Je crois que ce furent les exhortations venimeuses de Thrance et l’éclat haineux de son regard qui firent pencher la balance en faveur de l’Irtiman. Cela et le sentiment que, si je l’abandonnais au pied de l’obstacle dans l’état d’épuisement extrême où il se trouvait, il n’y avait guère de chances qu’il puisse survivre très longtemps. Ce qui signifiait que j’aurais sa mort sur la conscience. Et de quel droit Thrance me dicterait-il la conduite à suivre, lui qui ne faisait même pas partie de nos Quarante ? Ne nous avait-il pas demandé lui aussi de le prendre avec nous et n’avions-nous pas accepté ? Comment pouvait-il maintenant refuser à autrui le même geste de bienveillance ? Je fis rapidement du regard le tour des visages qui m’entouraient, ceux de Traiben, Galli, Jaif, tous gens de bonne volonté, à l’âme pure, à l’esprit exempt du venin qui avait infecté Thrance. Et sur ces visages je lus un assentiment unanime.

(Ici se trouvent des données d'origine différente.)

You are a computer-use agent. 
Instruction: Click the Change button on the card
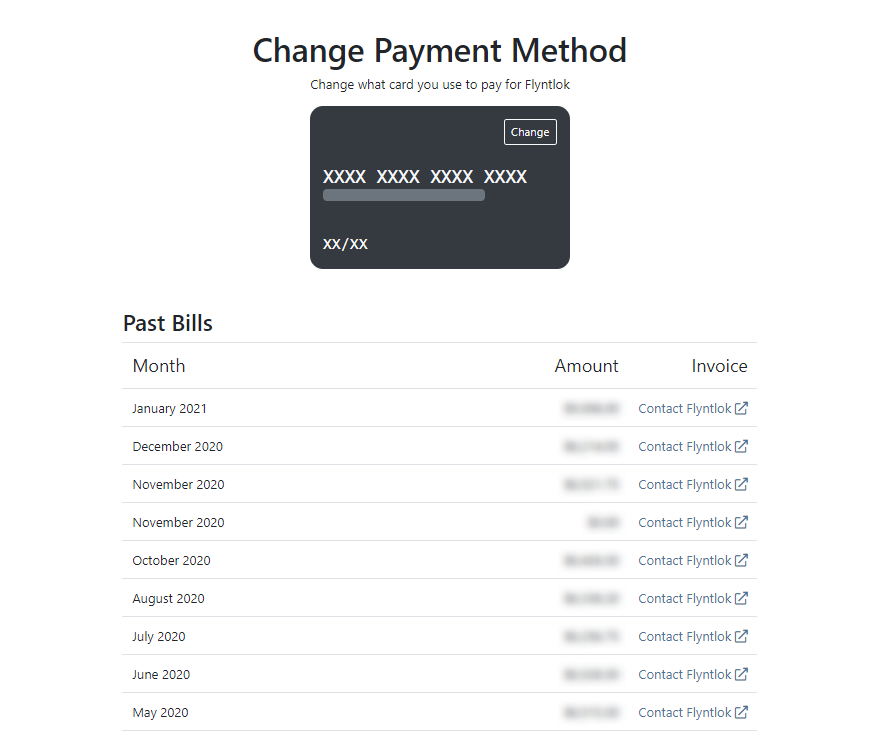point(530,132)
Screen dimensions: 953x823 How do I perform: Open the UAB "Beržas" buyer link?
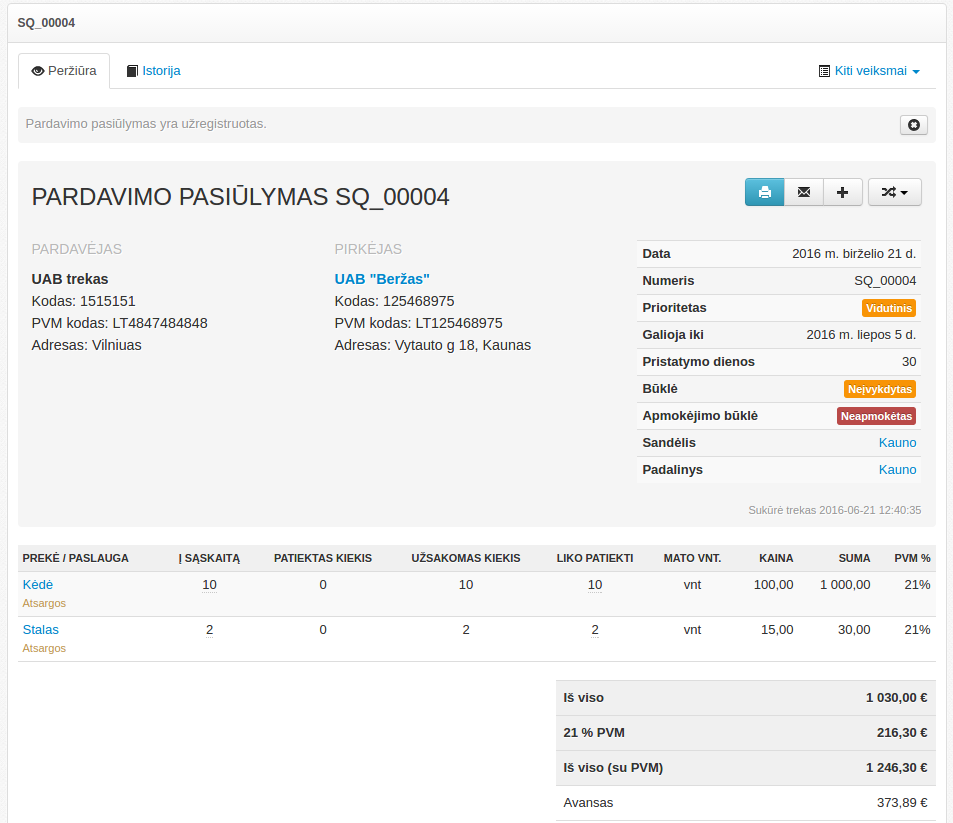[382, 279]
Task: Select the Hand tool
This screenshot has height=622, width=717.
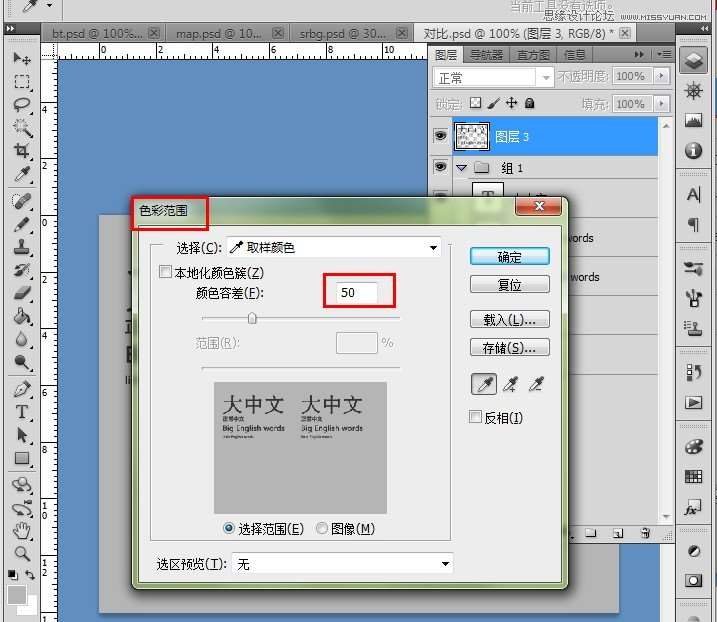Action: click(22, 530)
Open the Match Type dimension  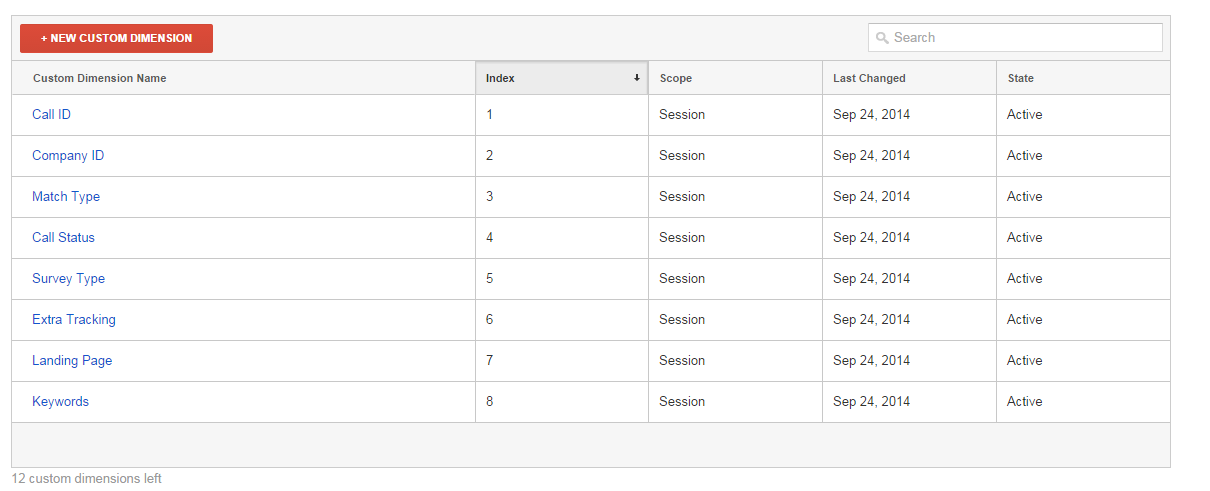coord(66,197)
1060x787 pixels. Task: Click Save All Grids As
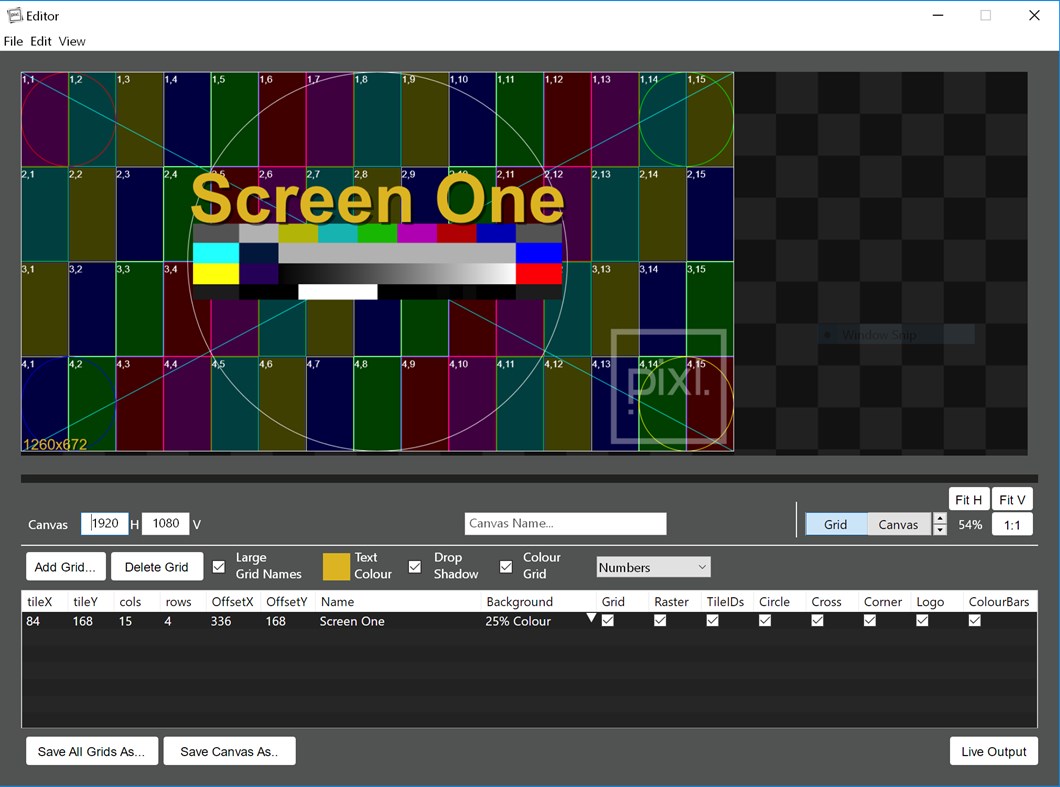pyautogui.click(x=91, y=751)
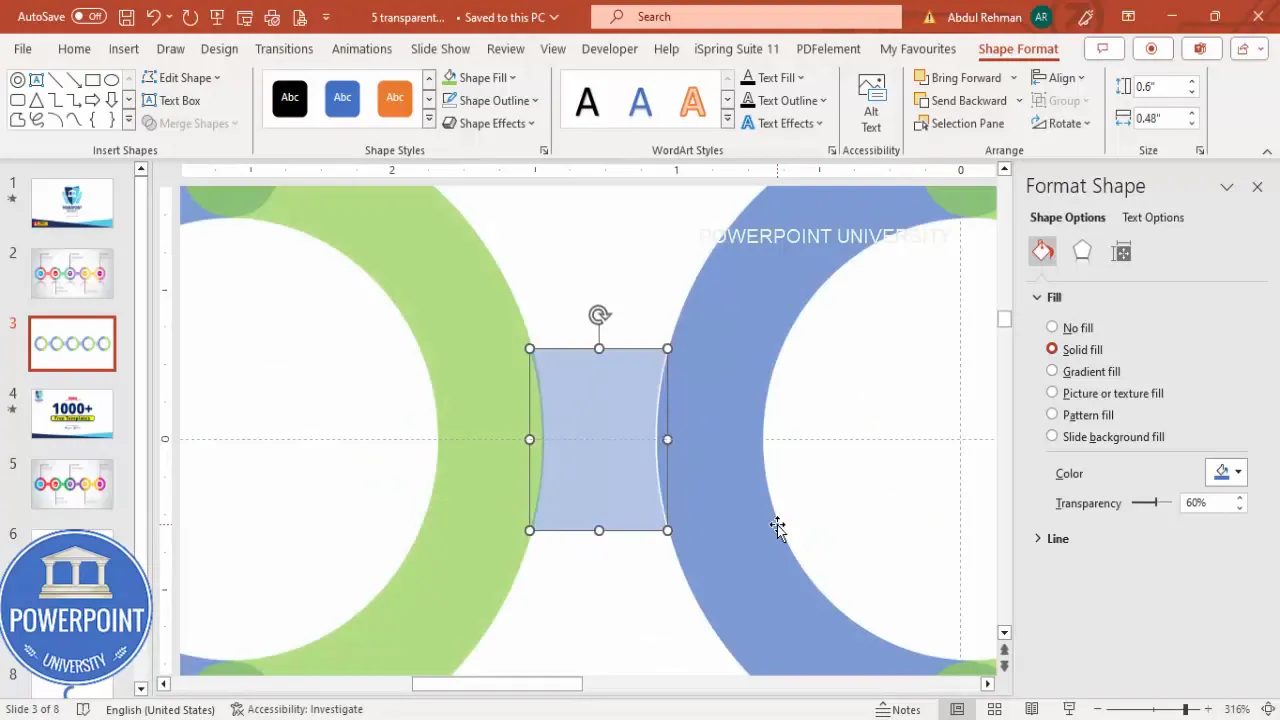
Task: Click the Send Backward icon
Action: click(921, 100)
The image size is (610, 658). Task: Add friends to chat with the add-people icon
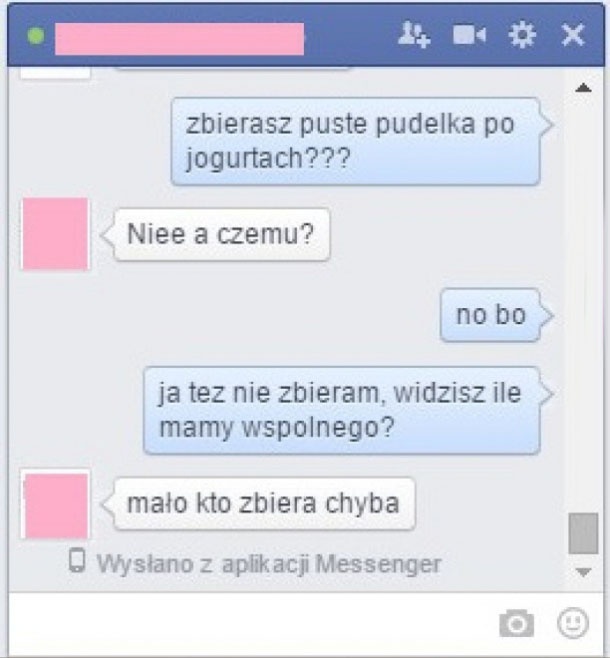(414, 35)
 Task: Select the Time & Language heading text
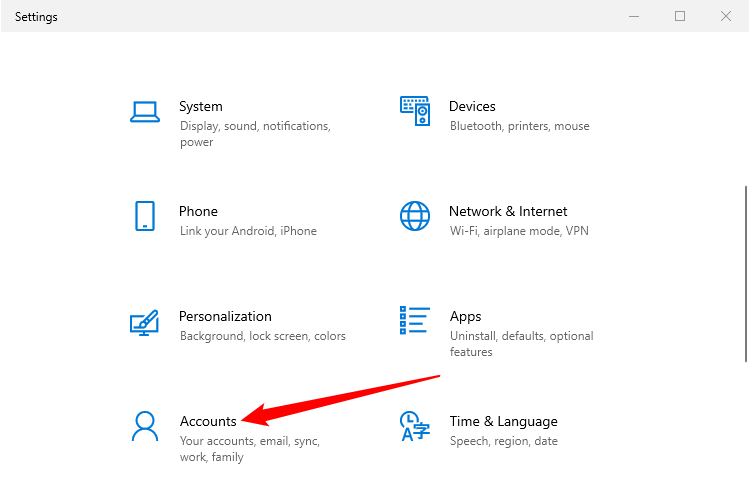point(503,421)
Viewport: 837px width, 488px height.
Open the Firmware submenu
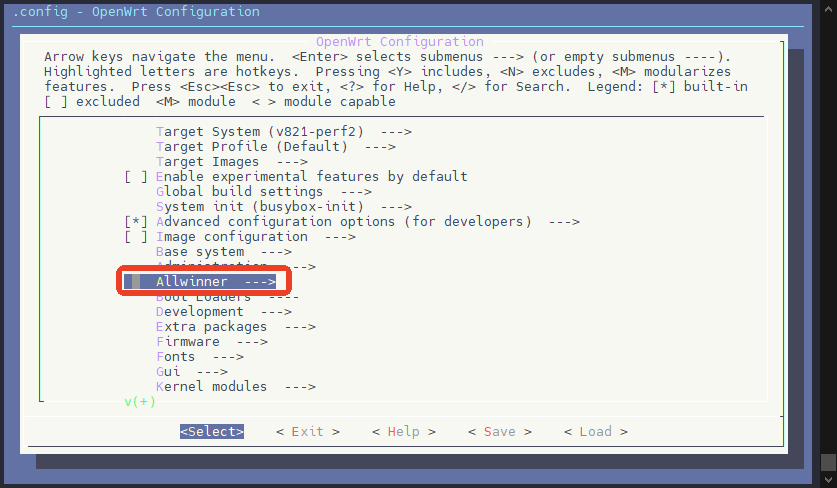(x=211, y=341)
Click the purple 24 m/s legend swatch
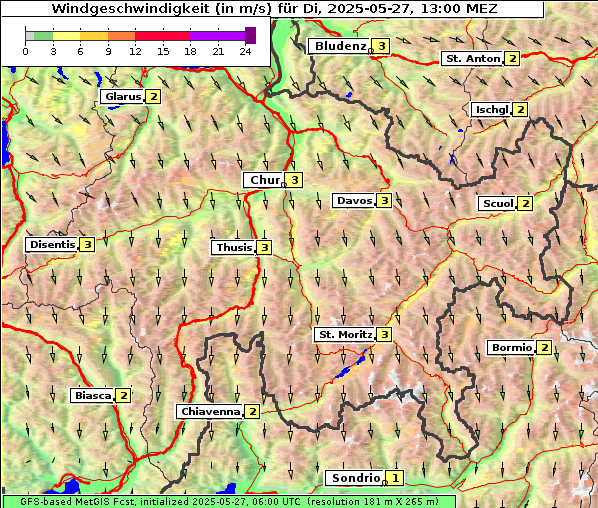This screenshot has height=508, width=598. [251, 35]
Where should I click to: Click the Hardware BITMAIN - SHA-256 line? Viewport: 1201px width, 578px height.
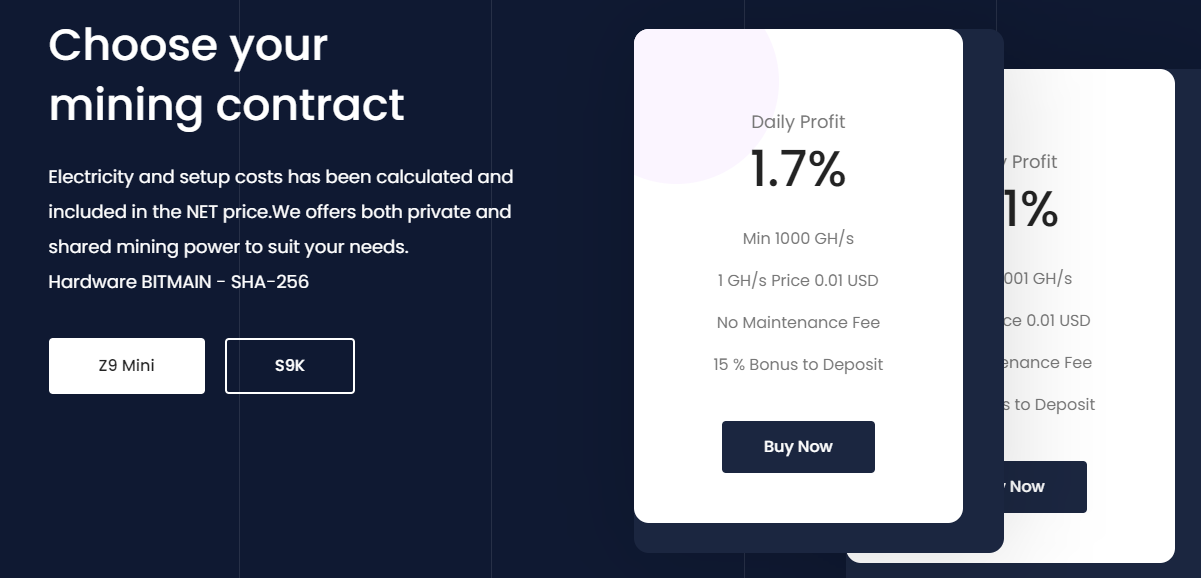(179, 282)
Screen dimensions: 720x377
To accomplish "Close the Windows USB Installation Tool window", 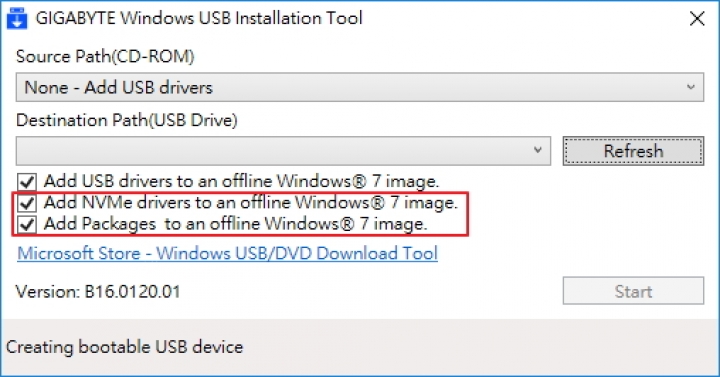I will click(x=697, y=19).
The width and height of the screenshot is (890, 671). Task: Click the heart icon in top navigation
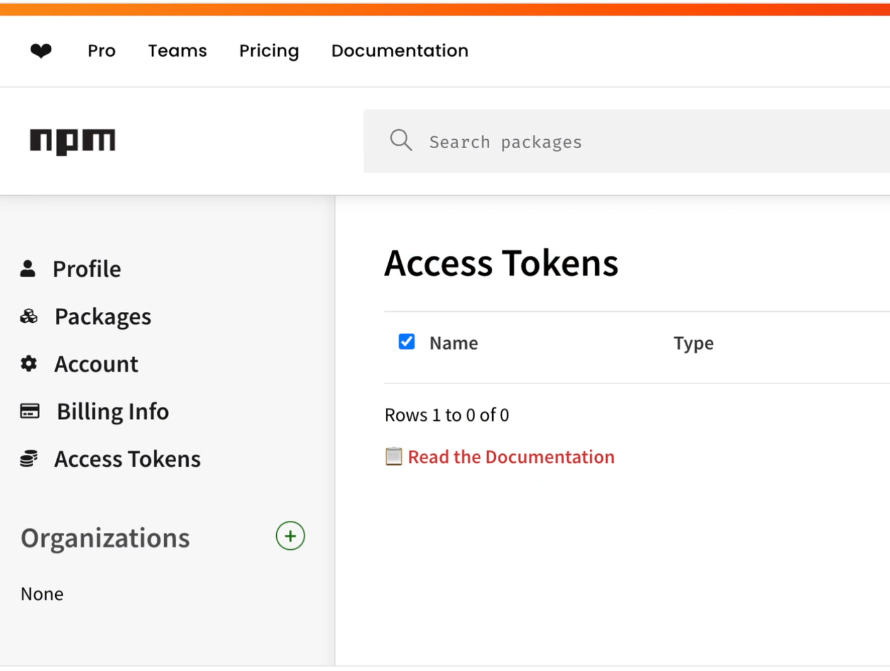coord(41,50)
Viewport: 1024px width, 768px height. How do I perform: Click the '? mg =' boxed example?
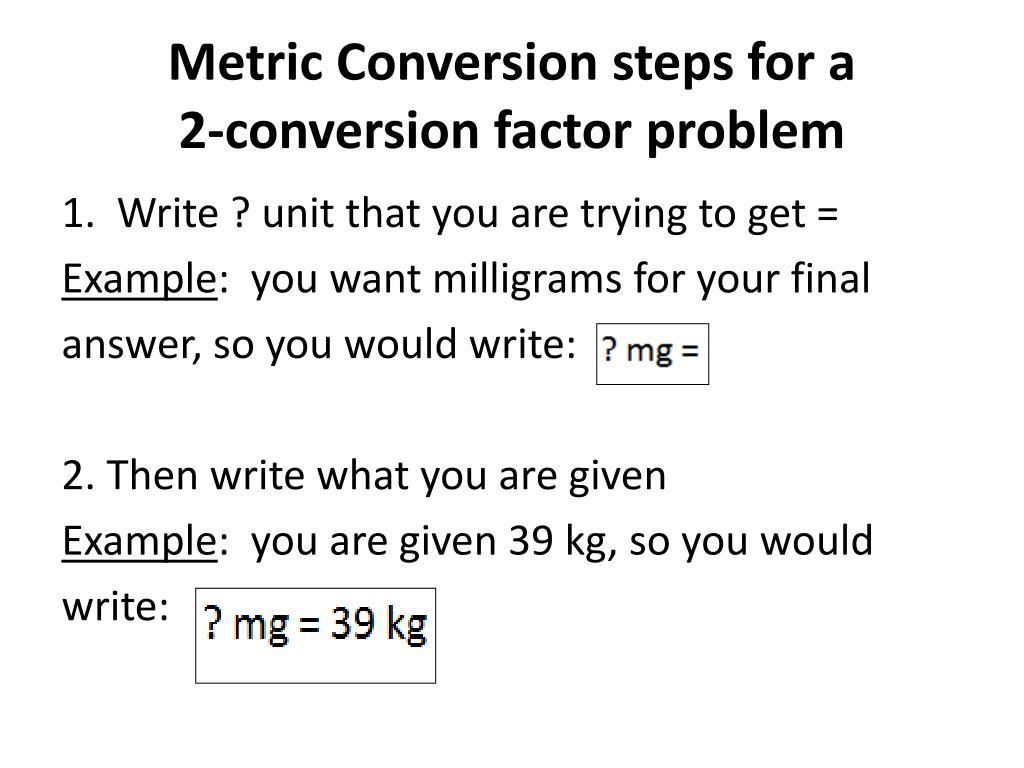click(652, 353)
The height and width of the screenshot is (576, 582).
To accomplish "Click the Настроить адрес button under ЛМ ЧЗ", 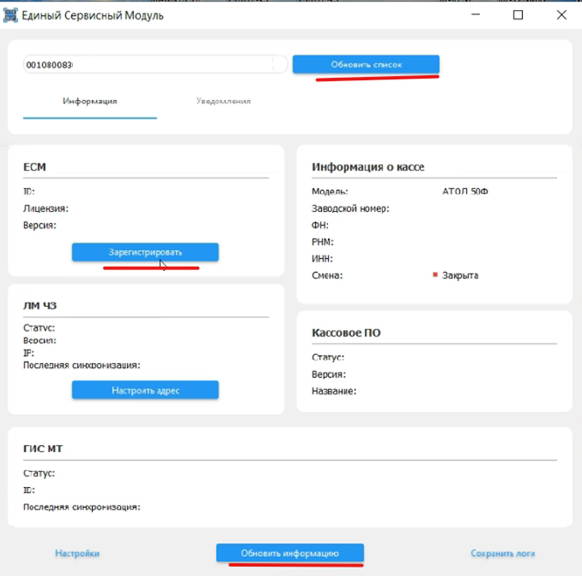I will pyautogui.click(x=145, y=390).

— D’accord, dis-je à l’Irtiman. Nous allons vous emmener.
L’homme est parfois tenu de faire un geste de ce genre par pure charité, sans se préoccuper de savoir s’il suit la voie de la sagesse. Thrance, qui n’avait guère la compréhension de ces choses, poussa un grognement de dépit et s’éloigna en grommelant. Je suivis avec un regard de mépris et de colère mêlés son large dos déformé, asymétrique. Mais je sentis un peu de pitié qui venait tempérer mon mépris.
Avant d’entreprendre l’ascension de l’à-pic, je sortis la statuette de Sandu Sando le Vengeur que m’avait remise contre mon gré cette folle de Streltsa devant la borne de Denbail et que j’avais conservée dans mon sac depuis notre départ. J’eus l’impression que ce jour où nous avions atteint les limites supérieures du village remontait à mille dizaines d’années et je n’avais que rarement eu l’occasion d’y repenser. Mais je tenais à avoir la protection des dieux dans la terrible épreuve qui allait nous être imposée et même si le Vengeur n’était pas la divinité la plus appropriée à invoquer en la circonstance, la petite idole était le seul objet de piété dont je disposais. Je fis donc passer un bout de cordelette entre ses jambes, le nouai sur son petit pénis en érection et l’attachai autour de mon cou. Je demandai ensuite à Thissa d’exercer un charme pour l’escalade et ordonnai à tout le monde de s’agenouiller pour prier. Thrance se laissa, lui aussi, tomber à genoux mais je préférais ne pas savoir quel genre de prière il faisait ni à qui elle était adressée. Seul l’Irtiman resta debout, mais je crus voir ses lèvres remuer silencieusement. Puis nous commençâmes l’ascension.